Hamburg. Zuletzt hatte der junge nordkoreanische Machthaber Kim Jong-un, seit dem 29. Dezember 2011 Nachfolger seines verstorbenen Vaters Kim Jong-il, keine gute Presse gehabt. Aus dem abgeschotteten asiatischen Elendsreich war von einer blutigen Machtkonsolidierung des jungen Thronerben berichtet worden. Kim Jong-un, so hieß es, habe eine ganze Reihe von Generälen gefeuert und einige sogar hinrichten lassen, die ihm als unsichere Kantonisten galten.

Am Neujahrstag jedoch wartete der Enkel von Staatsgründer Kim Il-sung mit einer faustdicken Überraschung auf: In der ersten Neujahrsansprache eines nordkoreanischen Machthabers seit 19 Jahren schwor Kim sein Volk auf eine "radikale Kehrtwende" ein und streckte Friedensfühler nach Südkorea aus - die Konfrontation solle beendet werden.

"Lasst uns einen wirtschaftlichen Giganten schaffen", rief Kim seinen Landsleuten zu.
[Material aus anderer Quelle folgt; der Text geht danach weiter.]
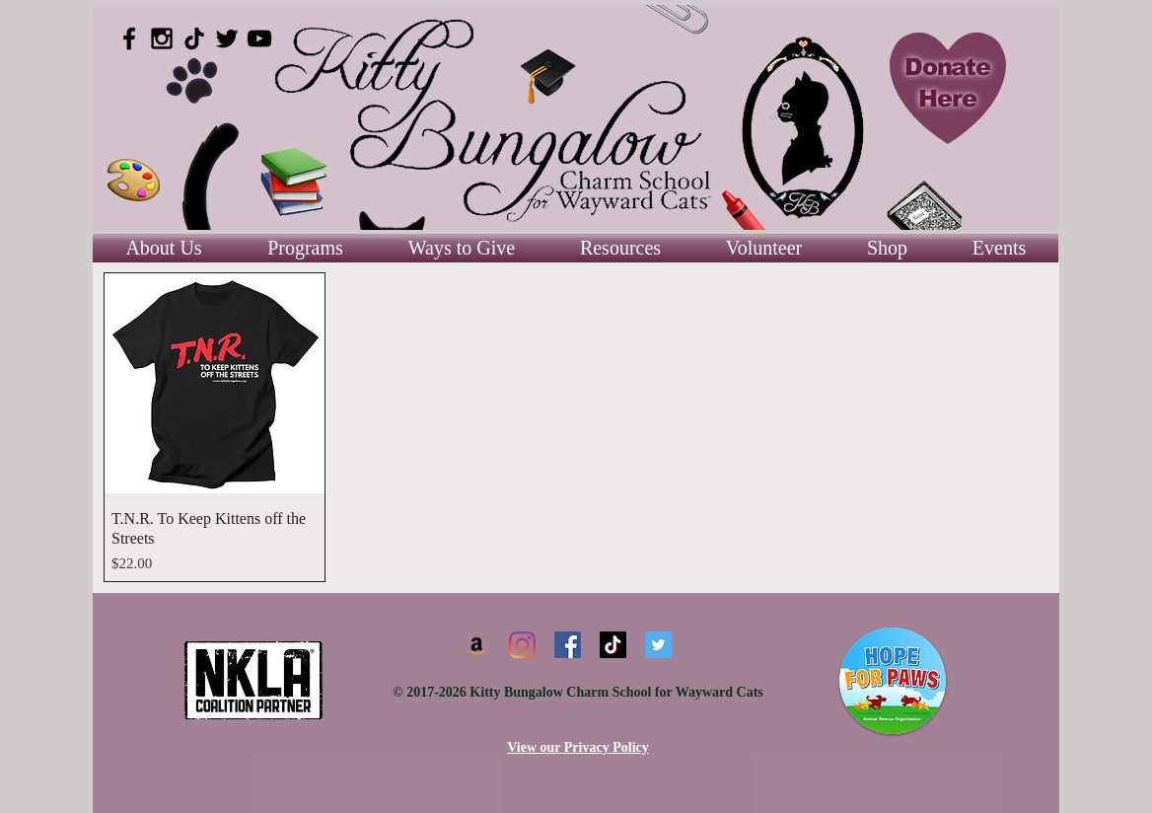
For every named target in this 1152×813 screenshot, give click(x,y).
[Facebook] (567, 644)
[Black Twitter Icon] (227, 38)
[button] (620, 248)
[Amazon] (477, 644)
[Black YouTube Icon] (259, 38)
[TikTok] (194, 38)
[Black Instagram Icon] (162, 38)
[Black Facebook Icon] (129, 38)
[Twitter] (658, 644)
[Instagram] (522, 644)
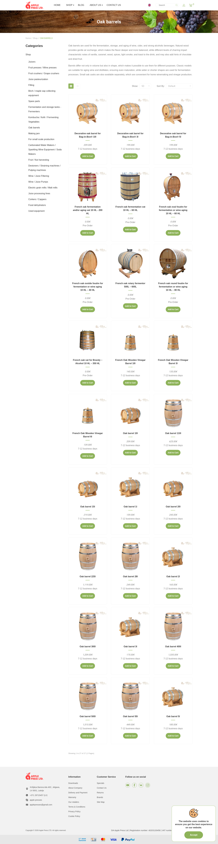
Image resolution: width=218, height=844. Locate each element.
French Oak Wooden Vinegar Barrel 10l (130, 362)
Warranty (72, 797)
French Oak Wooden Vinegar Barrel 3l (173, 362)
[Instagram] (147, 785)
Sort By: (161, 86)
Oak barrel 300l (88, 646)
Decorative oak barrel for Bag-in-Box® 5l (173, 135)
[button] (190, 5)
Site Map (101, 802)
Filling (31, 85)
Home (28, 38)
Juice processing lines (39, 193)
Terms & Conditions (76, 807)
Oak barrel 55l (130, 716)
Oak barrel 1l (130, 506)
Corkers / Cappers (37, 199)
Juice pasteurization (38, 79)
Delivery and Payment (77, 792)
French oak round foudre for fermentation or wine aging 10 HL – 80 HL (173, 286)
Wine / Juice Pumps (38, 182)
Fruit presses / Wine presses (42, 67)
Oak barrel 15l (87, 506)
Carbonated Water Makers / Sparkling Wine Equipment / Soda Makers (45, 149)
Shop (35, 38)
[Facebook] (134, 785)
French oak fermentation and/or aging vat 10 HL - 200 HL (87, 210)
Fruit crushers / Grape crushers (43, 73)
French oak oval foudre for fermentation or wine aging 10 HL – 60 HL (173, 210)
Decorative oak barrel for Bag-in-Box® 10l (88, 135)
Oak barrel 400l (173, 646)
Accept (193, 835)
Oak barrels (34, 127)
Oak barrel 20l (173, 506)
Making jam (34, 133)
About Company (75, 788)
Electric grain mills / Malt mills (42, 187)
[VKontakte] (141, 785)
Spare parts (34, 101)
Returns (100, 792)
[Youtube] (127, 785)
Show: (135, 86)
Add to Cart (87, 156)
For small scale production (41, 139)
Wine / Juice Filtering (38, 176)
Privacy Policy (74, 811)
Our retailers (73, 802)
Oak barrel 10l (130, 433)
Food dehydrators (37, 205)
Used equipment (36, 211)
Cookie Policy (74, 816)
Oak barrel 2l (173, 576)
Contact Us (101, 788)
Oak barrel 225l (88, 576)
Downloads (73, 783)
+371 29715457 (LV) (38, 795)
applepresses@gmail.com (41, 805)
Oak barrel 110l (173, 433)
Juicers (31, 62)
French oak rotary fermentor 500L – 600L (130, 285)
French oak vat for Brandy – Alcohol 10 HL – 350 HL (87, 362)
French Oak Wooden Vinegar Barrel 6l (87, 435)
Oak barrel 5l (173, 716)
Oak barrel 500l (88, 716)
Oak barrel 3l (130, 646)
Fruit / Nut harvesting (38, 160)
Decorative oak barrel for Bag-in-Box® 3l (130, 135)
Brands (100, 797)
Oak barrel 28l (130, 576)
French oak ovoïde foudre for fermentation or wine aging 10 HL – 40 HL (87, 286)
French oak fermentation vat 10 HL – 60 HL (130, 208)
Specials (100, 783)
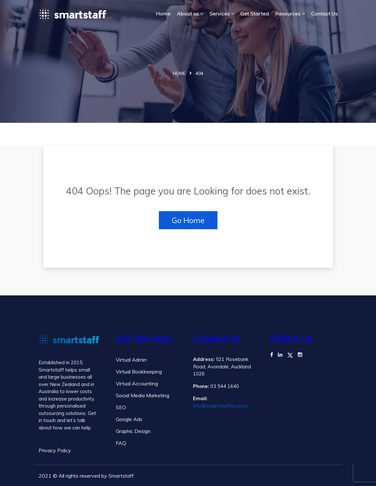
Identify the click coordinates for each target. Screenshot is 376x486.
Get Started (254, 13)
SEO (121, 407)
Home (163, 13)
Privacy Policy (55, 450)
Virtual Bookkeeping (139, 371)
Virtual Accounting (137, 383)
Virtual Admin (131, 359)
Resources (287, 13)
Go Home (188, 220)
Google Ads (129, 419)
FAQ (121, 443)
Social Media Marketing (142, 395)
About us (188, 13)
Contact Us (324, 13)
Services (219, 13)
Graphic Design (133, 431)
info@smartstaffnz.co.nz (220, 406)
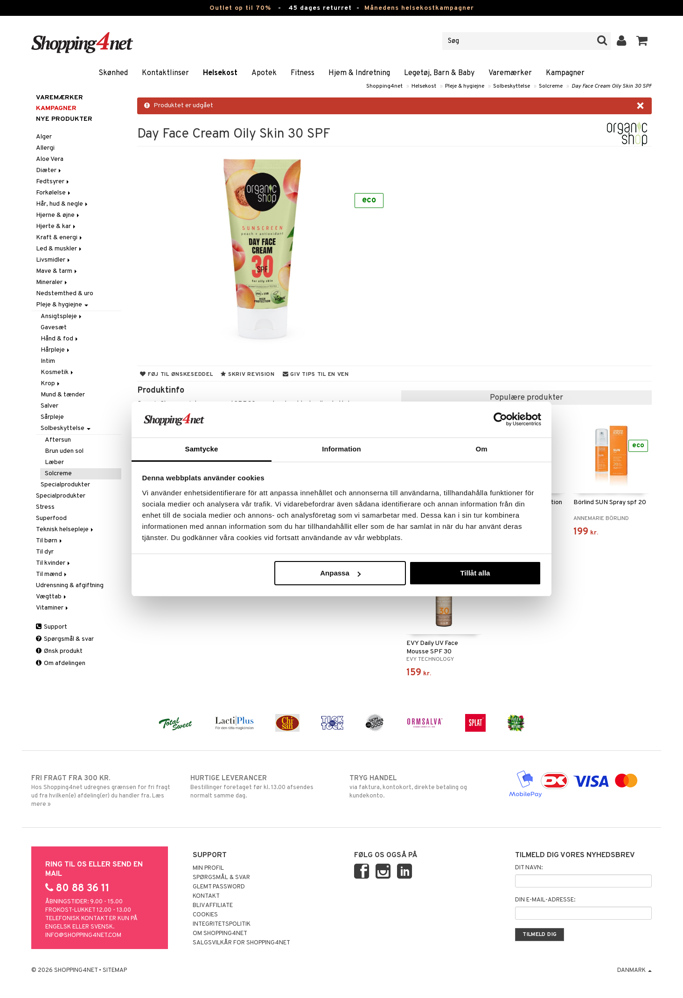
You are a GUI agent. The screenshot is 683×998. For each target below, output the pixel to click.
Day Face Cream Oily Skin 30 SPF (611, 86)
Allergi (45, 148)
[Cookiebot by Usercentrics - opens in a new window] (500, 419)
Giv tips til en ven (316, 374)
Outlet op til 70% (240, 8)
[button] (642, 41)
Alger (44, 137)
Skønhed (113, 73)
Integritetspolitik (222, 924)
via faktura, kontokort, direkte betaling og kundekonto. (421, 787)
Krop (51, 384)
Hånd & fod (60, 339)
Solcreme (551, 86)
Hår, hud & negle (62, 204)
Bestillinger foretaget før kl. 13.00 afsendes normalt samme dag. (262, 787)
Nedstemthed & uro (64, 294)
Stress (45, 507)
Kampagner (565, 73)
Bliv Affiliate (213, 905)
Wie dies zu bewerkstelligen sein soll, sagte er allerdings nicht. Die nordkoreanischen Machthaber haben das Land mit der national-kommunistischen "Juche"-Ideologie sowie einer gigantischen Aufrüstung völlig zugrunde gerichtet. Die Wirtschaft des Landes sei "in keinem guten Zustand", der Lebensstandard "ausbaufähig", räumte Kim öffentlich ein.

Das ist eine groteske Untertreibung: Nordkoreas gesamtes Bruttoinlandsprodukt beträgt gerade einmal 26,7 Milliarden Dollar, das Südkoreas 1,1 Billionen Dollar. Und während die Nordkoreaner pro Kopf im Jahr 2011 nur 1152 Dollar erwirtschafteten, waren es beim südlichen Nachbarn knapp 22.800 Dollar. In vergangenen Hungerwintern sind Millionen Nordkoreaner ums Leben gekommen. Widerstand wird gnadenlos niedergeschlagen; Hunderttausende sitzen in Straf- und Umerziehungslagern ein, die mit unvorstellbarer Brutalität betrieben werden.
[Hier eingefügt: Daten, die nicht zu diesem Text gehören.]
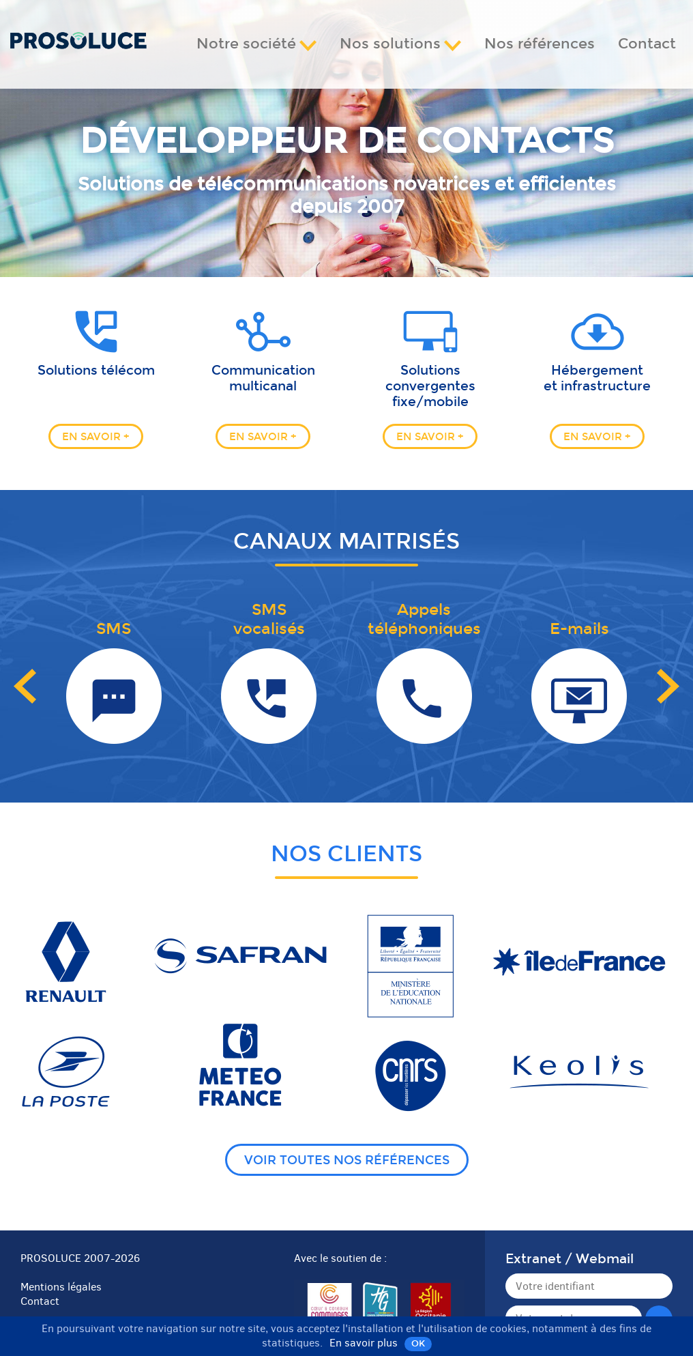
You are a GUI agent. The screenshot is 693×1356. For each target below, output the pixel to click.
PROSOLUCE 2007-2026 (80, 1258)
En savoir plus (363, 1343)
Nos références (539, 44)
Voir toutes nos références (346, 1160)
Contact (647, 44)
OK (418, 1343)
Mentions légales (61, 1287)
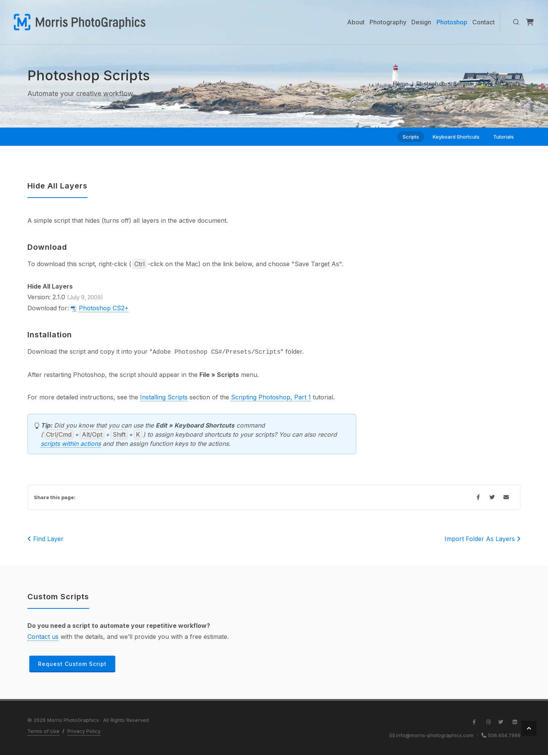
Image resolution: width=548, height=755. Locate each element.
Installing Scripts (164, 397)
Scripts (462, 83)
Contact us (43, 636)
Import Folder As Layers (482, 538)
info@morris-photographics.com (434, 735)
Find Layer (45, 538)
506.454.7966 (504, 735)
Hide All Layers (57, 185)
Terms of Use (43, 731)
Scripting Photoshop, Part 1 (271, 397)
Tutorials (503, 137)
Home (400, 83)
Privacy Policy (83, 731)
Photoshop (430, 83)
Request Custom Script (72, 664)
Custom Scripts (58, 596)
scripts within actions (71, 443)
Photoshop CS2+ (104, 308)
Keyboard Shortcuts (456, 137)
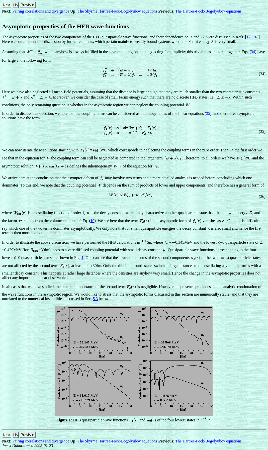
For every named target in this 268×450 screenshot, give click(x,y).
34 (253, 51)
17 (248, 37)
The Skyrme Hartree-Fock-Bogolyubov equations (117, 11)
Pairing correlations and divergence (40, 11)
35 (208, 113)
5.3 (95, 299)
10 (93, 221)
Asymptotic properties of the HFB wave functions (65, 26)
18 (256, 37)
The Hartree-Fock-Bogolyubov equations (208, 11)
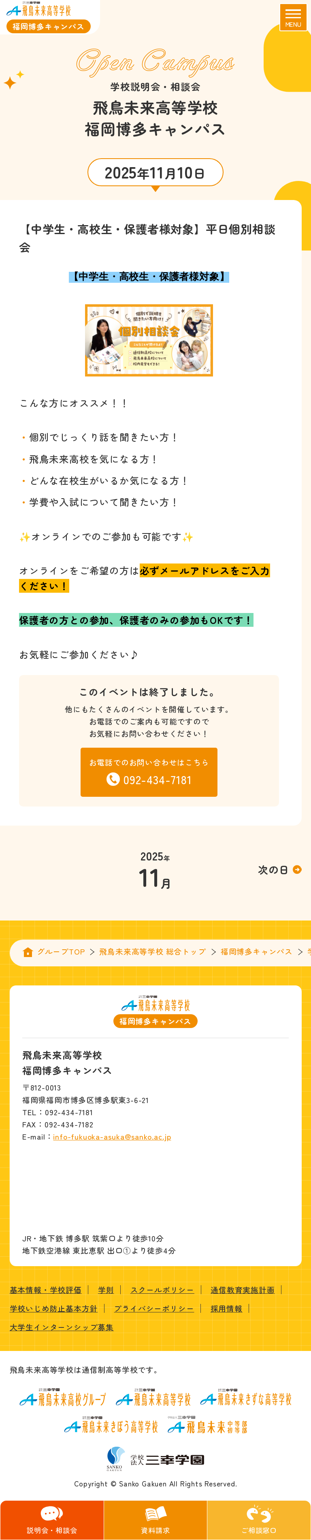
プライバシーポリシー (154, 1308)
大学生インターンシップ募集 (62, 1326)
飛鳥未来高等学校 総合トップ (152, 951)
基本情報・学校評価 (46, 1289)
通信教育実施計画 (243, 1289)
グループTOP (61, 951)
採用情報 (227, 1308)
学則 (106, 1289)
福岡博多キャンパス (257, 951)
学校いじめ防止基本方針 (54, 1308)
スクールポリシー (162, 1289)
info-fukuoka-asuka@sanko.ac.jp (112, 1136)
Wie ernst es Kim Jong-un ist, bleibt unklar. Bereits in den vergangenen Jahrzehnten hatten Nordkoreas Diktatoren immer wieder Friedensbotschaften ausgesandt, um Nahrungsmittel- und Energiehilfen Südkoreas und des Westens zu erhalten. Doch parallel dazu betrieb Pjöngjang eine militärische Hochrüstung, die auch die Entwicklung von Nuklearwaffen umfasst. Auch in seiner Neujahrsansprache kündigte Kim Jong-un an, die Aufrüstung Nordkoreas weiter vorantreiben zu wollen. Am 12. Dezember hatte das Regime die Welt mit dem Start einer Satelliten-Rakete aufgeschreckt. Man vermutet, dass diese Raketen mit Atomsprengköpfen bestückt werden sollen. Ein derartiges Arsenal könnte Nordkorea in die Lage versetzen, Unterstützung von seinen Nachbarn zu erpressen.
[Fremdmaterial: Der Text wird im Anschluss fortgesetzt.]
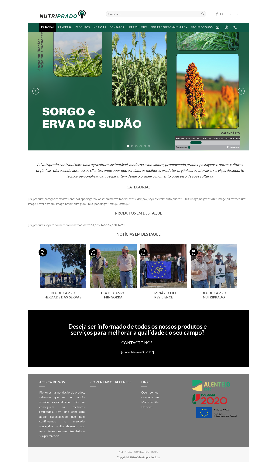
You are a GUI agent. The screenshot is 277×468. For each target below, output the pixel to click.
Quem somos (149, 392)
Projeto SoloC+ (202, 27)
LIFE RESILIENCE (137, 27)
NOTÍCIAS (100, 27)
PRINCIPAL (47, 27)
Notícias (146, 407)
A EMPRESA (65, 27)
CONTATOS (117, 27)
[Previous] (35, 91)
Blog (154, 451)
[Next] (241, 91)
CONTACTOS (141, 451)
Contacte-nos (150, 397)
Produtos (82, 27)
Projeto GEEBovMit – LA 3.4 (169, 27)
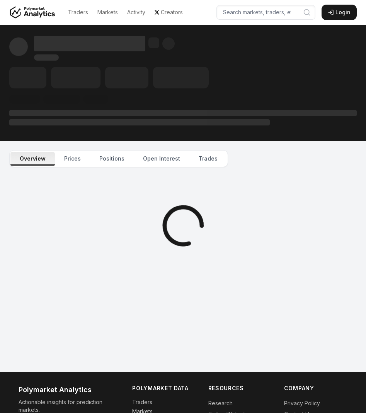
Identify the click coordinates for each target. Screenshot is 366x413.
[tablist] (118, 158)
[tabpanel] (183, 225)
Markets (107, 12)
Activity (136, 12)
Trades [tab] (208, 158)
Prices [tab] (72, 158)
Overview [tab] (33, 158)
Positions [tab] (111, 158)
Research (220, 403)
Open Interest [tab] (161, 158)
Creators (169, 12)
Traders (78, 12)
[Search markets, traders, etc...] (265, 12)
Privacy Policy (302, 403)
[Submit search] (306, 12)
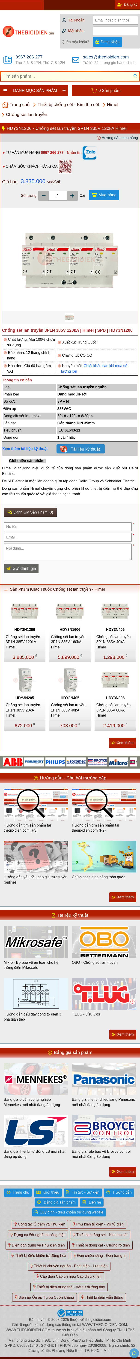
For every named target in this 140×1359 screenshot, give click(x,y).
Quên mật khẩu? (75, 42)
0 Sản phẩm (109, 90)
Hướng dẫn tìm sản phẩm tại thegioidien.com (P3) (27, 827)
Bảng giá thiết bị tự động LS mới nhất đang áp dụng (34, 1153)
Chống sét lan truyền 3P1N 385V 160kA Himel (68, 642)
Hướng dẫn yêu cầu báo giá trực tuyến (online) (35, 879)
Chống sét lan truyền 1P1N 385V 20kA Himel (23, 710)
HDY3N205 (24, 698)
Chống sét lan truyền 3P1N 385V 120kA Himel (23, 642)
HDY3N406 (115, 630)
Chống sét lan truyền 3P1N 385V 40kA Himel (113, 642)
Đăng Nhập (110, 42)
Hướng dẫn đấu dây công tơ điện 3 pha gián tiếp (32, 1016)
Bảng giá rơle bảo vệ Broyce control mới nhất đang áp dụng (101, 1153)
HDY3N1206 (24, 630)
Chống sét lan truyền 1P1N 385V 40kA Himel (68, 710)
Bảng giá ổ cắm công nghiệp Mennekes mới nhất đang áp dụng (32, 1102)
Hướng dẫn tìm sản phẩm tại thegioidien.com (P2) (95, 827)
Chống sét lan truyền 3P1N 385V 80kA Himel (113, 710)
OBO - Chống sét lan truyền (95, 962)
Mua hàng (107, 195)
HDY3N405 (70, 698)
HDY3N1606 (70, 630)
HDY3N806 (115, 698)
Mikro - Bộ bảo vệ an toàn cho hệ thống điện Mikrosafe (31, 965)
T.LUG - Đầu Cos (86, 1014)
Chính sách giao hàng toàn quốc (98, 877)
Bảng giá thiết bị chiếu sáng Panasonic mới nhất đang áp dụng (104, 1102)
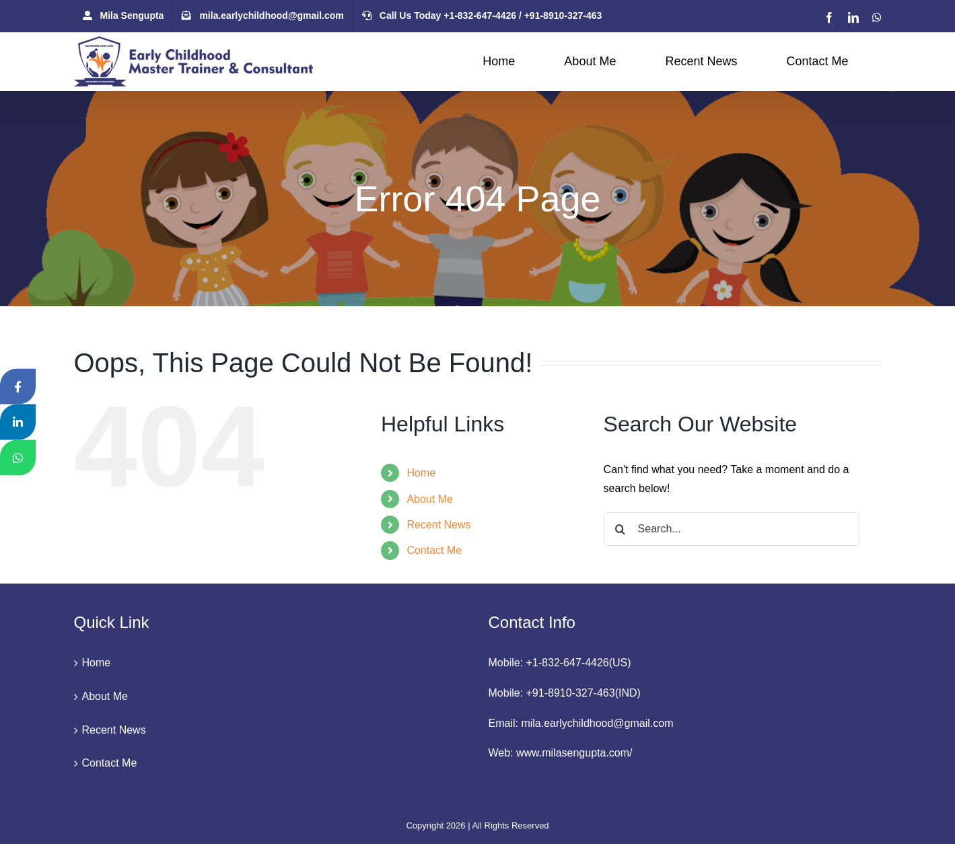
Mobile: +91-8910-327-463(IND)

Korea ist seit dem Ende des Zweiten Weltkriegs geteilt; seit dem Korea-Krieg 1950 bis 1953 sind Nord- und Südkoreaner erbitterte Feinde. Das kommunistische Nordkorea ist international weitgehend isoliert. Die designierte südkoreanische Staatspräsidentin Park Geun-hye hat ihre Bereitschaft bekundet, sich mit Kim Jong-un zu treffen - jedoch als Belohnung für einen Verzicht auf Nordkoreas Atomprogramm.